#### [REQUIRED ACTION]
If you see a picture in the data below, omit it and copy the rest exactly.

#### [SUPPLIED MATERIAL]

————

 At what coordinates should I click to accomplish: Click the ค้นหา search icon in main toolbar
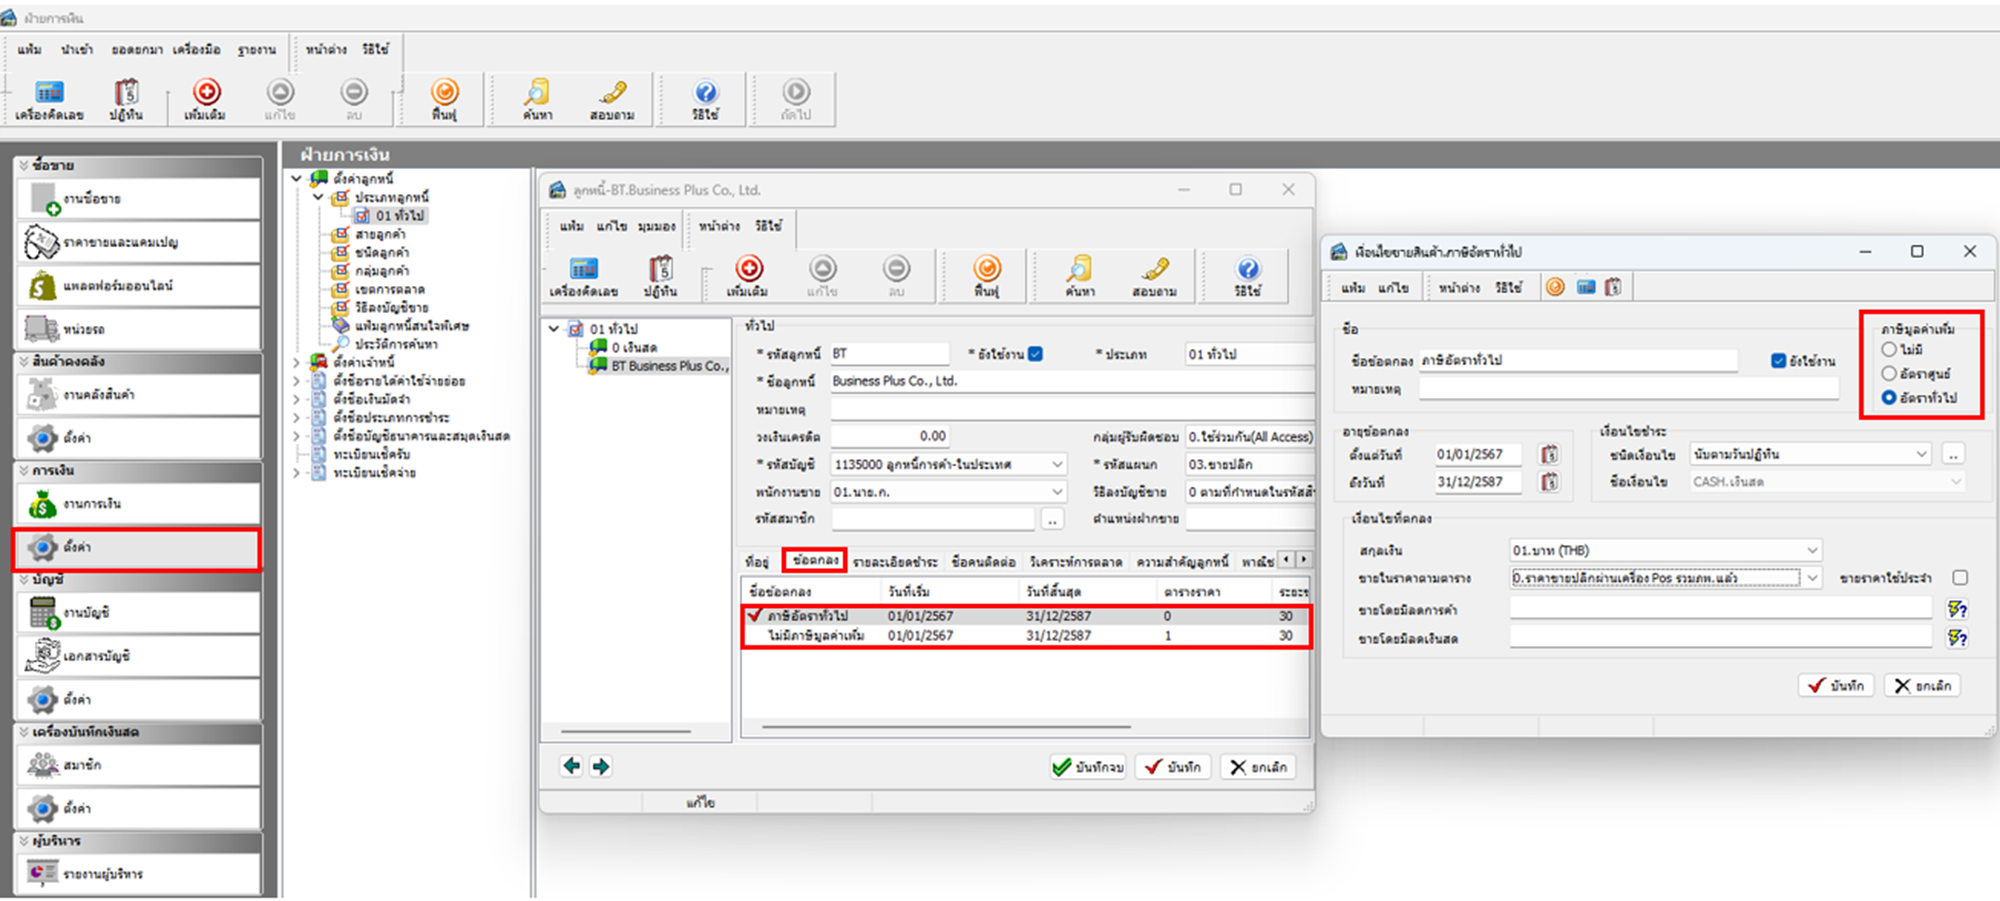pyautogui.click(x=537, y=98)
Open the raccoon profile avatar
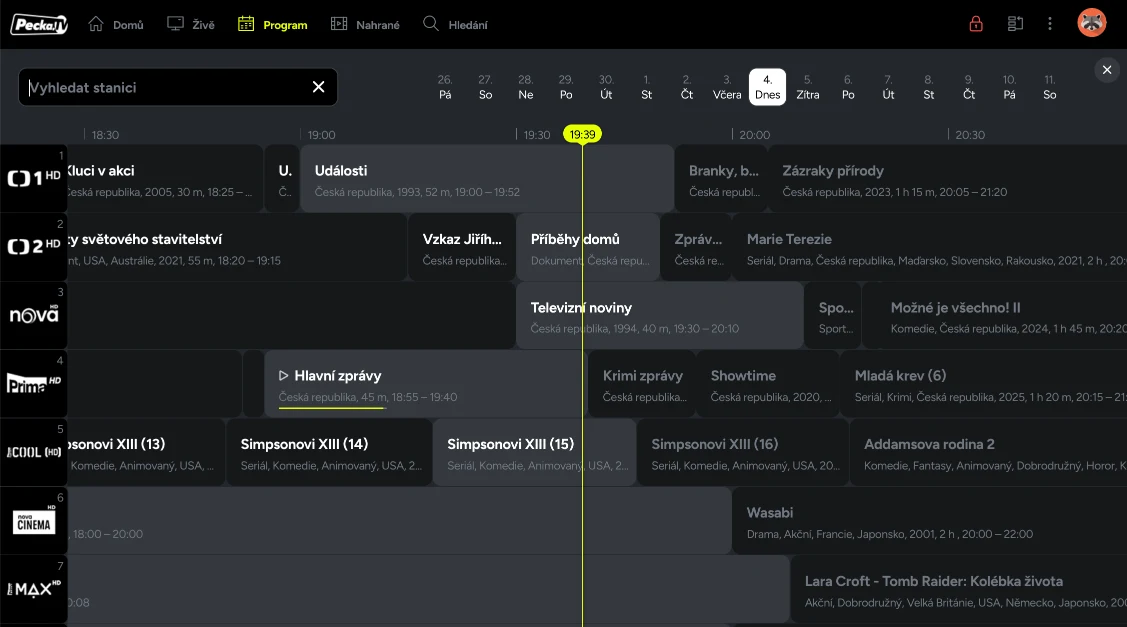 pos(1091,24)
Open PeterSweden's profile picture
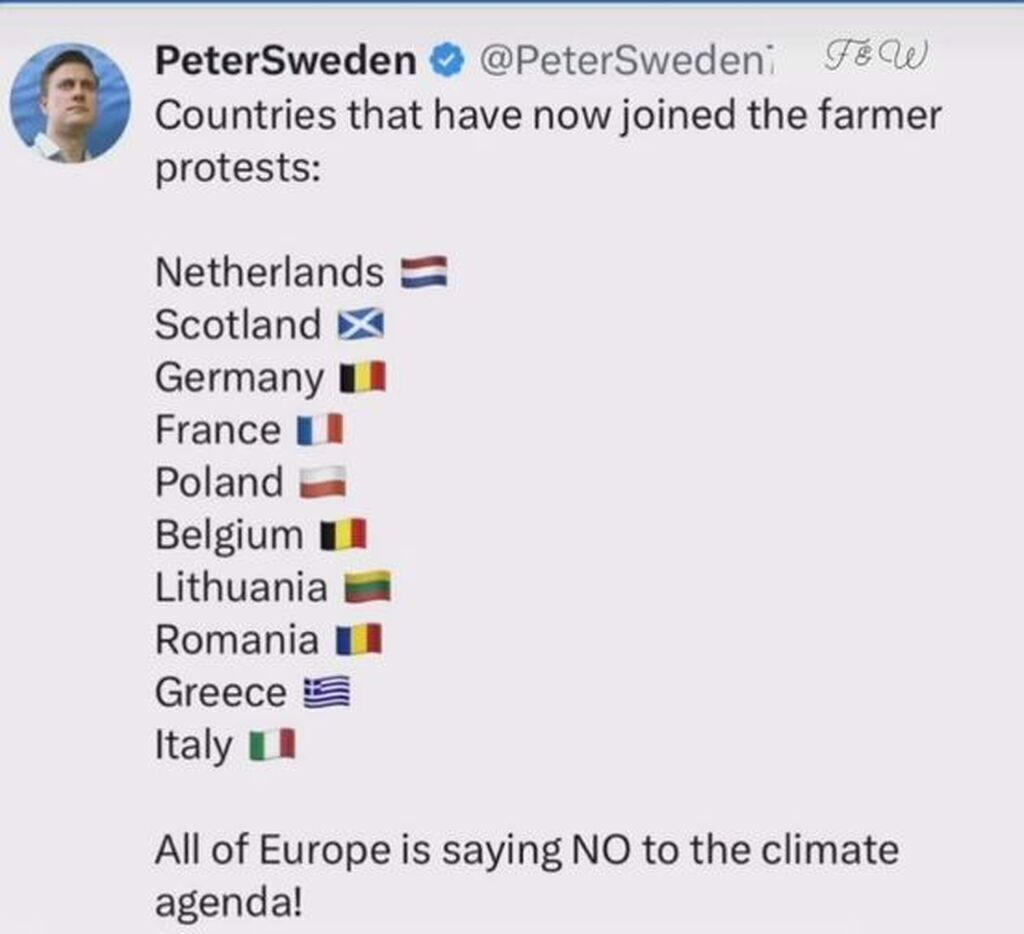This screenshot has height=934, width=1024. [71, 103]
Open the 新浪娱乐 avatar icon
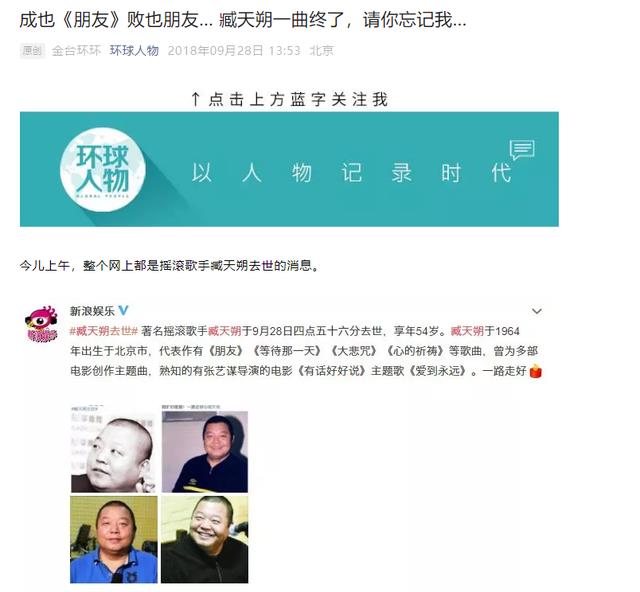640x592 pixels. (x=41, y=324)
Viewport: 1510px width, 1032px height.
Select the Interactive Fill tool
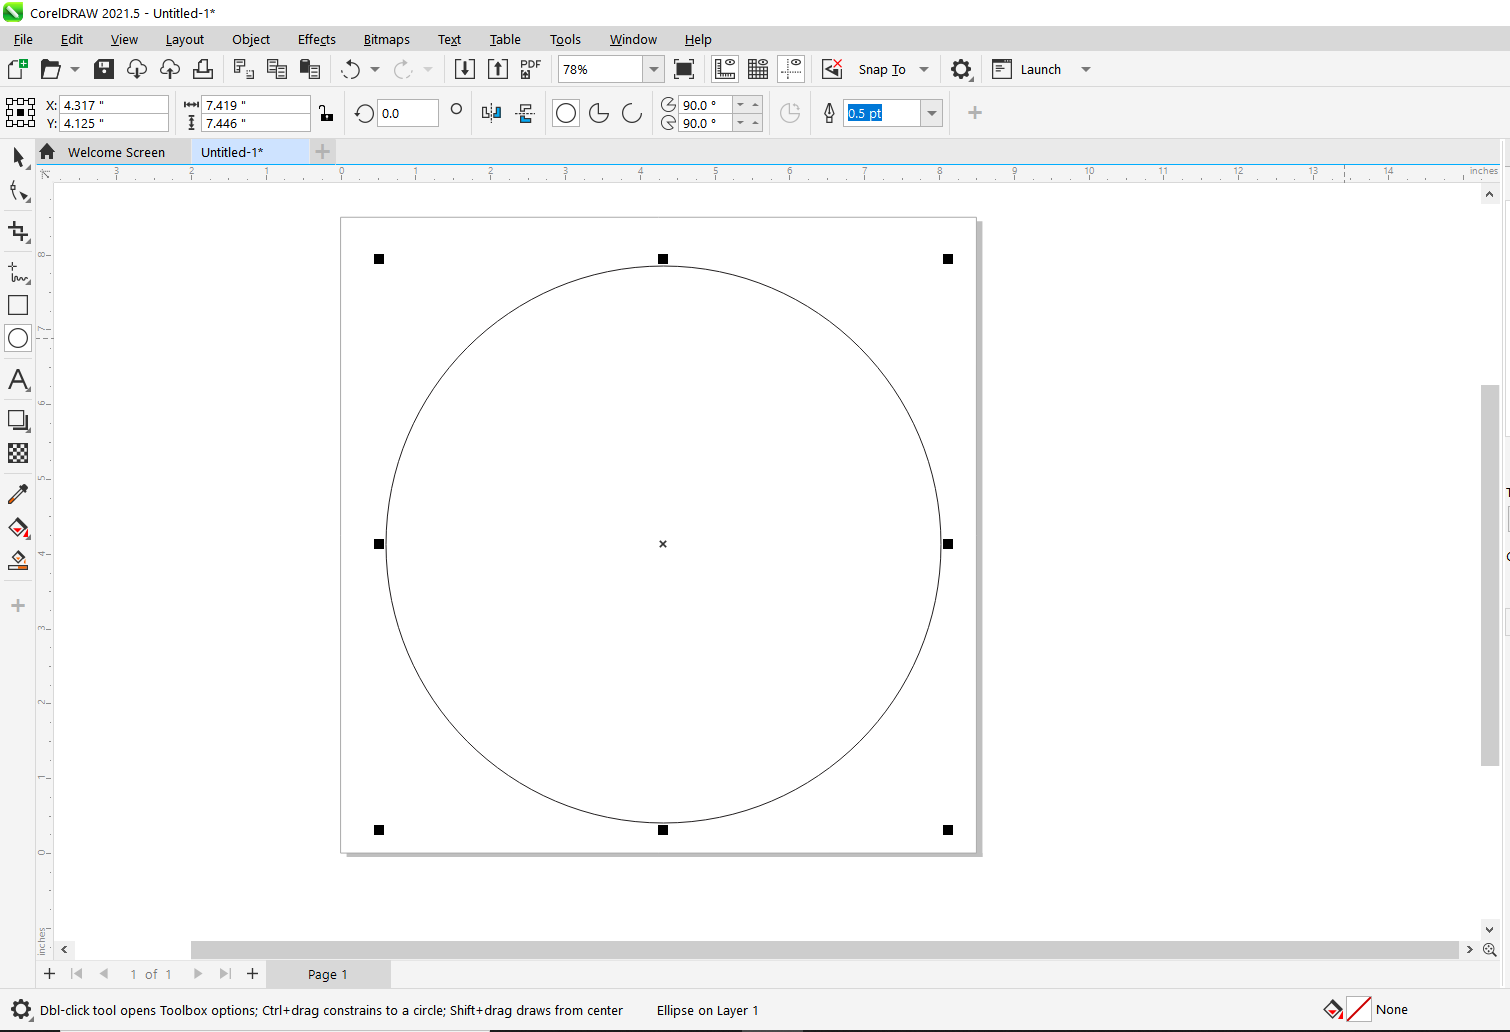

————

#### [EXERCISE SOLUTION]
 At what coordinates should I click to accomplish: Click the ค้นหา search icon in main toolbar
pyautogui.click(x=537, y=98)
Open the raccoon profile avatar
 pos(1091,24)
Open PeterSweden's profile picture
This screenshot has height=934, width=1024. [71, 103]
Open the 新浪娱乐 avatar icon
640x592 pixels. (x=41, y=324)
Viewport: 1510px width, 1032px height.
Select the Interactive Fill tool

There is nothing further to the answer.